Sunday, July 23, 2017

The rage of the broflakes



From Forbes- the original Capitalist Tool- a Republican's summary of why the real world is so annoying:

It is easy to use delusions to obstruct and destroy. Building something is hard. Building something valuable means thinking about consequences and confronting weaknesses in an ideological framework. Building something invites consequences. Republicans cannot govern because Republicans lack any respect for facts. Tilting at windmills is much easier than constructing them.

This is not a new problem. Ever since the GOP began to absorb waves of southern conservatives fleeing the Democrats’ embrace of civil rights, the party’s hold on reality has been weakening. A white, religious base violently opposed to the faster, freer world of global capitalism has transformed the Republican Party into a bulwark against reality. They are determined to ensure that no government action of any kind will challenge the brittle, manufactured worldview on which their mental security depends.

In an interview with Ron Suskind in 2002, Karl Rove mocked the impotence of the “reality-based community, describing the basis of this new governing ethic:
Rove derided those who “believe that solutions emerge from your judicious study of discernible reality.

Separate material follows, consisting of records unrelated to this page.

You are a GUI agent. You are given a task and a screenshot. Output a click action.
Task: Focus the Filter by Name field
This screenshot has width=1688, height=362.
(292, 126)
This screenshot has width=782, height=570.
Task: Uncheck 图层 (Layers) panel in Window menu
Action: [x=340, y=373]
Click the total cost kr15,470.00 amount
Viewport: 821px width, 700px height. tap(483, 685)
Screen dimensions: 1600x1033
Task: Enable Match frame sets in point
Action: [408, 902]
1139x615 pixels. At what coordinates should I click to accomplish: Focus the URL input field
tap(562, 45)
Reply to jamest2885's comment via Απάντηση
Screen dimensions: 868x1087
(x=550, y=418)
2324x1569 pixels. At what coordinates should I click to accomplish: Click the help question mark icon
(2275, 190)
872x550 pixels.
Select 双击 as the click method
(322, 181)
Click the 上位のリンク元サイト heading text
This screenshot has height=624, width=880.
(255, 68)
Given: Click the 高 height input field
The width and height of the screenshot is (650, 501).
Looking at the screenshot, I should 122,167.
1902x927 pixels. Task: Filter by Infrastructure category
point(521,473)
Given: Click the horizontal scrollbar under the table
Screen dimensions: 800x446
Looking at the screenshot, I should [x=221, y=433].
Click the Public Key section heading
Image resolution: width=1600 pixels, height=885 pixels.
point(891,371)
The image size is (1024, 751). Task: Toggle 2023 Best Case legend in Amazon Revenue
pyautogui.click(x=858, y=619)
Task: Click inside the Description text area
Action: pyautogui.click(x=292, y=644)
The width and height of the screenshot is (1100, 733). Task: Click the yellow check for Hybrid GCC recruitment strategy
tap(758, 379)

That’s not the way the world really works anymore. We’re an empire now, and when we act, we create our own reality. And while you’re studying that reality — judiciously, as you will — we’ll act again, creating other new realities, which you can study too, and that’s how things will sort out. We’re history’s actors . . . and you, all of you, will be left to just study what we do.”
When ideology rules all, acknowledging dissonant facts is treason. Reality, in that way of thinking, is a mere construct owned by history’s winners. This brand of cult reasoning explains why Republicans despise journalism, deride universities, and disregard the advice of scientists. Within the walls of the GOP cult, those who concern themselves with accuracy, who allow themselves to be constrained by empirical measures, are seen as history’s losers. They are destined to be forgotten, obscured in the shadow of The Great Men.